Whoa there, big guy, Brad thought. What the hell had gotten into his father? “Dad, with all due respect, that’s nuts,” he said stubbornly. “Even if we could somehow slip a CID into Moscow on the sly, nailing Truznyev with one would be the same thing as taking out a full-page ad in the New York Times telling the whole world that we did it.”

“Who cares?” his father said flatly, still not bothering to use the voice synthesizer program that most closely matched his natural human tones. “It’s time to stop tap-dancing around Gennadiy Gryzlov and his thugs. Waiting like penned sheep while he makes his next move is an act of criminal stupidity.”

Abruptly, the CID containing Patrick McLanahan swung into motion, prowling around the conference table. Around and around, the huge fighting machine stalked, the very image of armored, eerily quiet lethality.

“Killing Truznyev, right under his nose, practically within spitting distance of the Kremlin, will send Gryzlov the only kind of message he understands,” the machine said forcefully.

“But, Dad, I—” Brad began, trying hard to think of some argument, any argument, that could break through whatever strange and murderous impulse held his father in an icy, implacable grip. He saw the anxious look in Nadia’s eyes and knew the same fears were mirrored in his own gaze.

Martindale held up a hand to stop him.

“Well, your suggestion is certainly worth considering more carefully, General,” the gray-haired head of Scion said hesitantly. “I suggest you work up a detailed plan for the operation. Once that’s done, we can bring President Wilk into the discussion and—”

Sirens went off suddenly outside the hangar, rising and falling in unearthly, earsplitting wails.

For a split second, Brad sat frozen, taken completely by surprise. Time itself seemed to slow down, with separate milliseconds ticking by one after the other. Whose bright idea was it to schedule a defense exercise now, smack-dab in the middle of a crucial strategy conference?

Then a loudspeaker blared, “Incoming! Incoming! Take cover!”

WHAAMM!

An explosion somewhere outside rocked the hangar, rattling light fixtures and knocking over water glasses on the table. Dust hung in the air, eddying oddly as concussion from the blast rippled through the room.

Oh, shit, Brad realized. This was no drill.

His father’s CID blurred into high speed, smashing right through the conference room’s locked exit. Shattered pieces of door went flying.

Reacting almost as fast, Martindale dove under the table for cover.

Brad, Macomber, and Nadia kicked away their chairs and ran for the opening. Nadia already had her pistol, a 9mm Walther P99, out and ready. They darted through the hangar and out onto the airfield.

WHAAMM! WHAAMM! WHAAMM!

They hit the dirt as another wave of huge explosions slammed down across the base — blowing craters in the runway in blinding orange bursts. Debris fountained high into the air. Plumes of oily black smoke from burning buildings and wrecked vehicles curled across the Iron Wolf base.

“Goddamn it,” Whack snarled, scrambling back to his feet. “We’re being mortared! Some bastard out there has us zeroed in.”

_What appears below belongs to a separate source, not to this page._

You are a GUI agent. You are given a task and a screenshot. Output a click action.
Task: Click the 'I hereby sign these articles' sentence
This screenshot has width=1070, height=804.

OUTSIDE THE IRON WOLF COMPOUND
THAT SAME TIME

Patrick McLanahan sprinted southeast through the woods beyond the base. Coldly furious, he tore through obstacles in his path instead of detouring around them, leaving a trail of jagged pieces of perimeter fence and toppled, splintered trees.

L-band radar countermortar scan complete. Firing battery located, his computer reported. Imagery flashed into his consciousness. The CID’s sensors had traced the mortar rounds hammering the Iron Wolf compound back to their origin point — a large clearing near a farm road about three kilometers outside the airfield perimeter.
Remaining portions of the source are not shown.